Taken in its entirety, however, the Church’s teaching does not weigh, as Feser suggests, in favor of the Trump administration’s “restrictive immigration policy.” That claim is made to seem plausible only because Feser presents critics of the administration’s policies as consisting exclusively of “advocates of virtually open borders.” In reality, the very Church documents that Feser cites illustrate how it is possible both to criticize specific immoral forms of regulation and enforcement and defend moral forms of regulation and enforcement. Indeed, the whole point of Church teaching on immigration is to enable Catholics to assess whether specific policies are moral or immoral.

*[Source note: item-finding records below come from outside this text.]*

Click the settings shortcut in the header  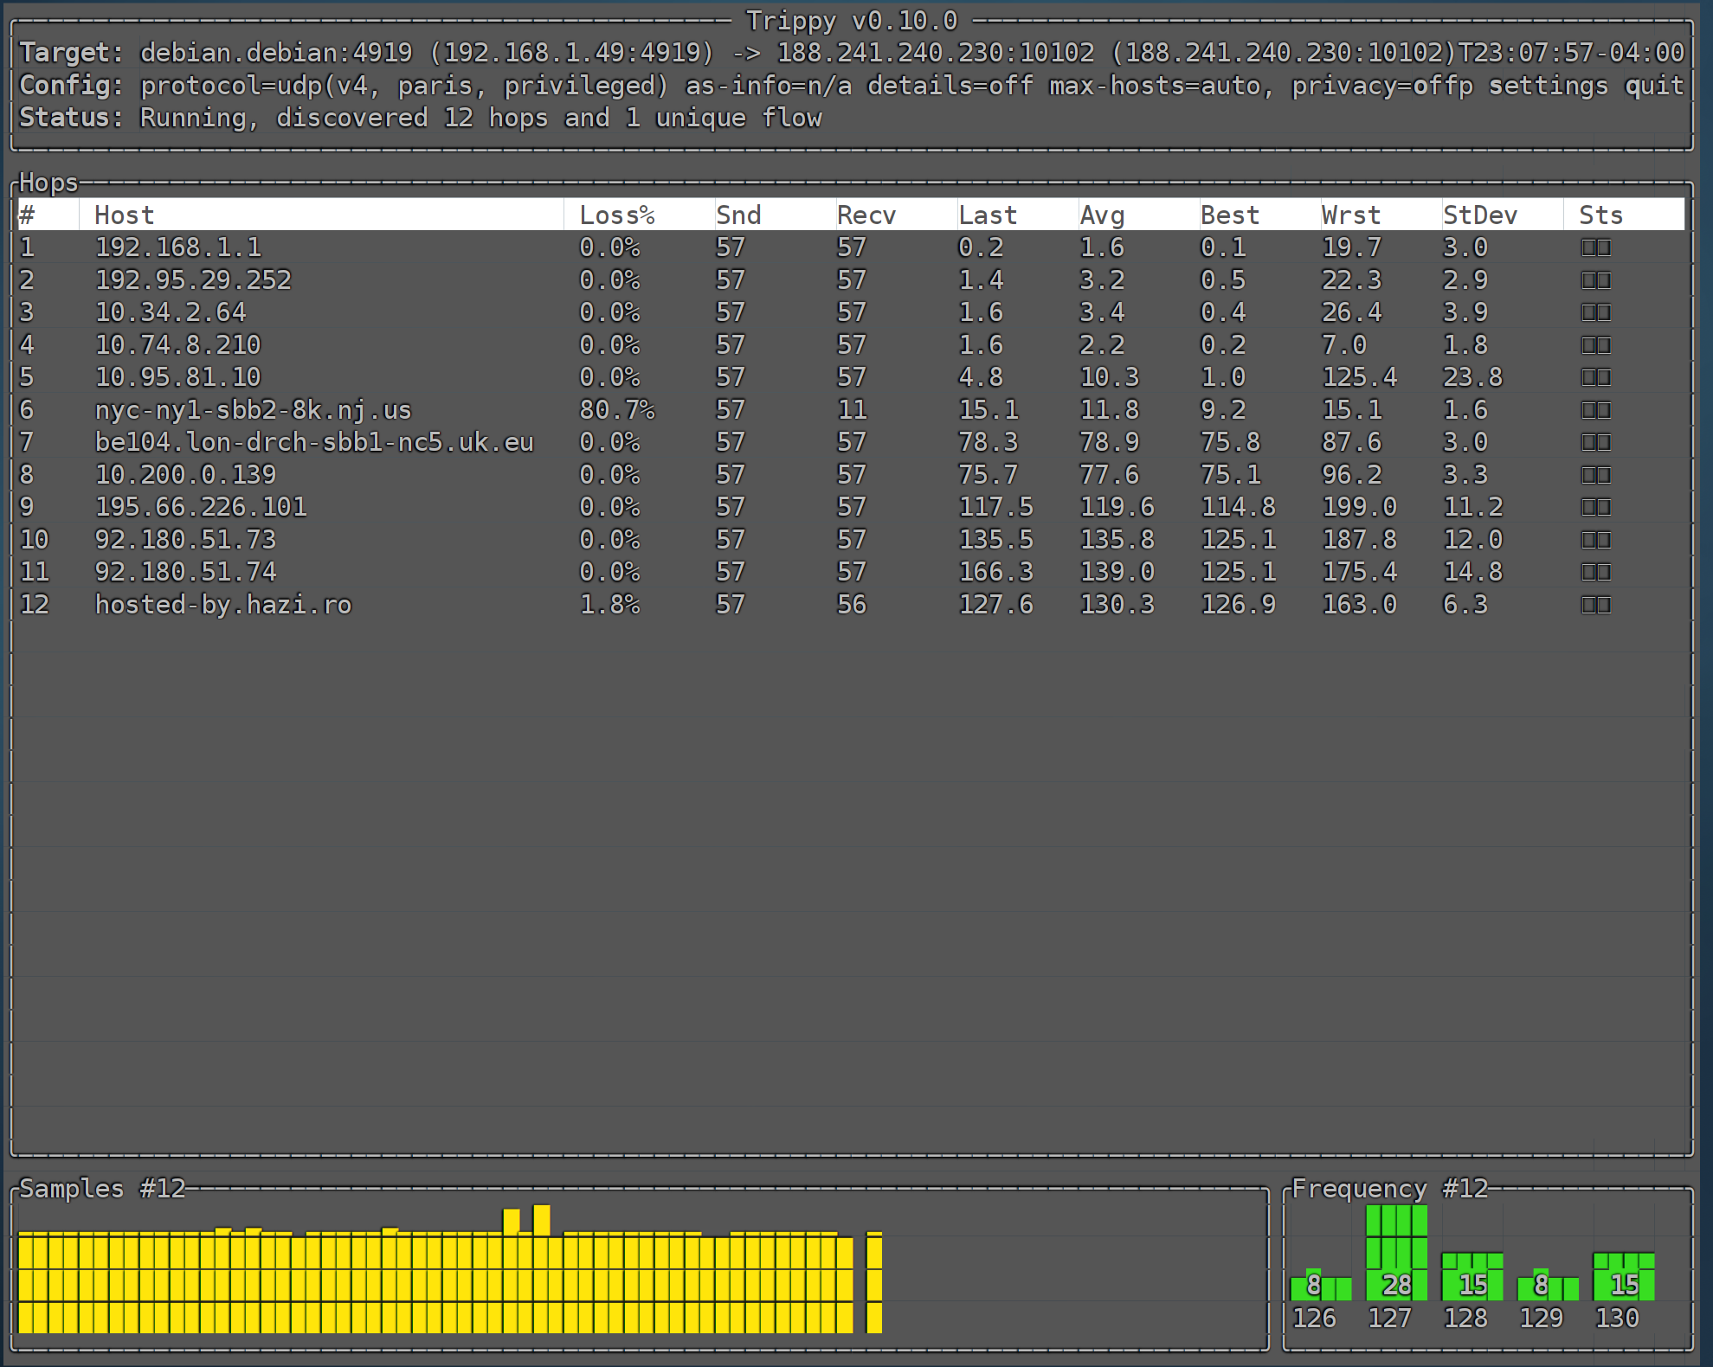(x=1548, y=86)
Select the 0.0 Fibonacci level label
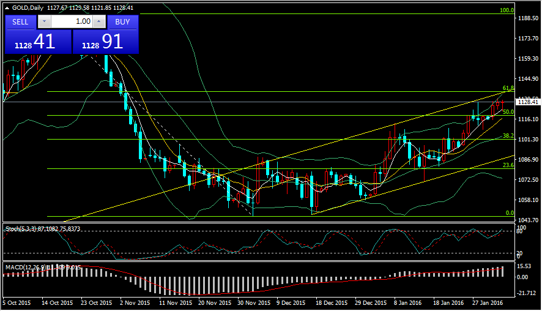The image size is (542, 311). pyautogui.click(x=508, y=212)

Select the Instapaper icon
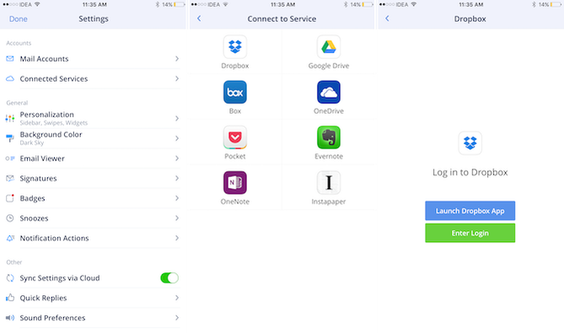click(x=329, y=183)

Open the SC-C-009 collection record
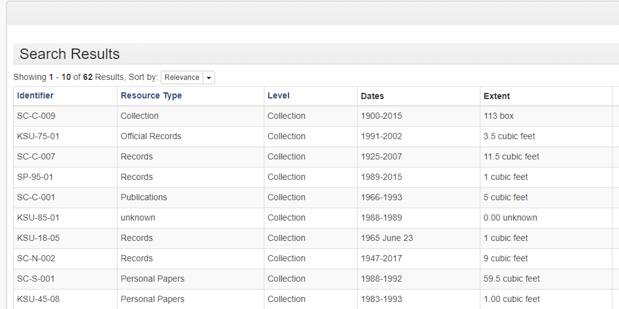[36, 116]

Feser’s essay does not properly reflect how this assessment works, however, because it misunderstands the role of prudence in applying moral principles.

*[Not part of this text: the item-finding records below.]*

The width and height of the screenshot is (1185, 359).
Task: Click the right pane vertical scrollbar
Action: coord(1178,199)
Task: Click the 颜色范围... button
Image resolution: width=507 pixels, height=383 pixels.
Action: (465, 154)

Feser’s Relativistic Portrayal of Prudence
There is a puzzling disconnect between the beginning and end of Feser’s essay. Titled “A Catholic Defense of Enforcing Immigration Laws,” it opens by taking the position that “the administration’s restrictive immigration policy” is “on much stronger ground” vis-à-vis Catholic social teaching than the alternative that he presents as “virtually open borders.” He then identifies relevant principles from Church documents for the administration’s defenders to embrace: First, that the government ought to regulate immigration; second, that in doing so, it should consider immigrants’ potential impact on the well-being of its citizens, including with respect to employment, overall development, and cultural heritage.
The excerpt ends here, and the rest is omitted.